We see the challenges facing our communities and landscapes and know wemustfind a new way to care for our planet and oneanother. This session explores the challenges and opportunities we face to build healthier, more resilient places where people and nature can thrive. Specific topics will include the impacts of siloed thinking and institutions, growing mistrust in public officials, and a need to address systemic racism and injustice
Something Isn't Right: The Need for Collaborative Training
Presenters

Sacramento State
Dr. Amy Mickel earned her doctorate from University of Washington’s Foster School of Business. She has been a full-time faculty member at Sacramento State since 2000. She has taught in MBA programs domestically and overseas and in the inaugural CA Parks Leadership Development Program. Her research is published in prestigious and international journals such as Academy of Management Review, Human Relations, Journal of Management Education, and Journal of Management Inquiry.
Dr. Mickel has also served the State of California and other organizations as a principal research investigator and consultant, including California Department of Parks and Recreation (Division of Boating &Waterways and OHMVR Division), Delta Protection Commission, and One Tam (Marin, CA). The most recent projects she has completed include: (a) 2018 California Boating Facilities Needs Assessment (Ten Volumes), (b) Recreation & Tourism in the Delta (2019) for Delta Protection Commission, and (c) Generating, Scaling Up, and Sustaining Partnership Impact: One Tam’s First Four Years (2018) and Partnership Impact Evaluation Guide (2019) for One Tam and the Golden Gate National Parks Conservancy.

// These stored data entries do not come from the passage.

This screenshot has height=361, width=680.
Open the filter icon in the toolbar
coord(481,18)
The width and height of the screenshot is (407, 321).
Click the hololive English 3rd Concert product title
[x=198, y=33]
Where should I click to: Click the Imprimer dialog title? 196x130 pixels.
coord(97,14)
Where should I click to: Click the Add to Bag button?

CA Landscape Stewardship Network
Devin Landry serves as coordinator of the California Landscape Stewardship Network. In this role, he supports the Network’s mission of advancing cross-boundary, landscape-scale stewardship through tracking the Network’s various initiatives, drafting network-wide communications, and event planning. Devin also provides facilitative support to the Network for Landscape Conservation’s Catalyst Fund Peer Learning Cohort, as well as to the Center for Natural Resources & Environmental Policy at the University of Montana.

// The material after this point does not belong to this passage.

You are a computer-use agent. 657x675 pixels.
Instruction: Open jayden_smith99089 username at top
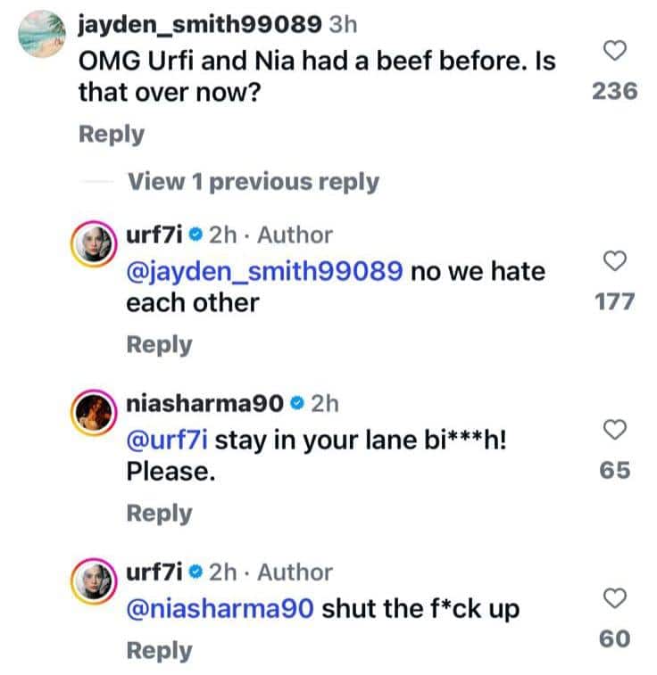pos(200,24)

Prior to working in landscape conservation and stewardship, Devin conducted wildlife research across the U.S. Northern Rockies. Whether it’s his background in research, policy, or connecting the two through practice, he maintains a passion for understanding how people connect with nature and place to care for the land and their communities. Devin holds a B.A. in English and Religious Studies from Skidmore College and a M.S. in Wildlife Biology from the University of Montana, where he also gained certification in the Natural Resources Conflict Resolution Program.
Shawn Johnson
University of Montana

University of Montana
Shawn Johnson is Managing Director of the Center for Natural Resources & Environmental Policy at the University of Montana and co-director of the Center’s graduate certificate program in Natural Resources Conflict Resolution. Shawn organizes and leads strategic planning and capacity building workshops for a wide variety of organizations focused on natural resource policy and management and has served as a facilitator and mediator on issues ranging from land use planning and forest management to conservation priority setting and regional collaboration.

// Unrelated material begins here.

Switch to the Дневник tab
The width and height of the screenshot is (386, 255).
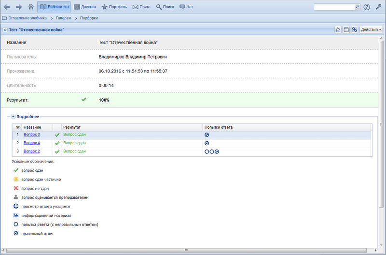pyautogui.click(x=85, y=7)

For the past ten years, he has helped advance a joint effort between the Center and the Lincoln Institute of Land Policy on regional collaboration and large landscape conservation. The joint effort explores questions of policy, leadership, and governance at regional or landscape scales, where there is often a mismatch between the scale of an existing challenge or opportunity and that of existing organizations and jurisdictions. In May 2011, Shawn helped organize and convene a group of large landscape conservation practitioners that led to a new network of practitioners throughout North America who are working to improve community and conservation outcomes at the large landscape scale -- the Practitioners’ Network for Large Landscape Conservation. Shawn is co-author, with Matthew McKinney, of Working Across Boundaries: People, Nature, and Regions (Lincoln Institute, 2009). He also contributed to Large Landscape Conservation, A Strategic Framework for Policy and Action (Lincoln Institute, 2010) and Remarkable Beyond Borders: People and Landscapes in the Crown of the Continent (Sonoran Institute, 2010). Prior to his work at the Center, Shawn earned a Master’s degree in Public Affairs from Princeton’s Woodrow Wilson School and spent three years as a legislative aide to U.S. Senator Max Baucus.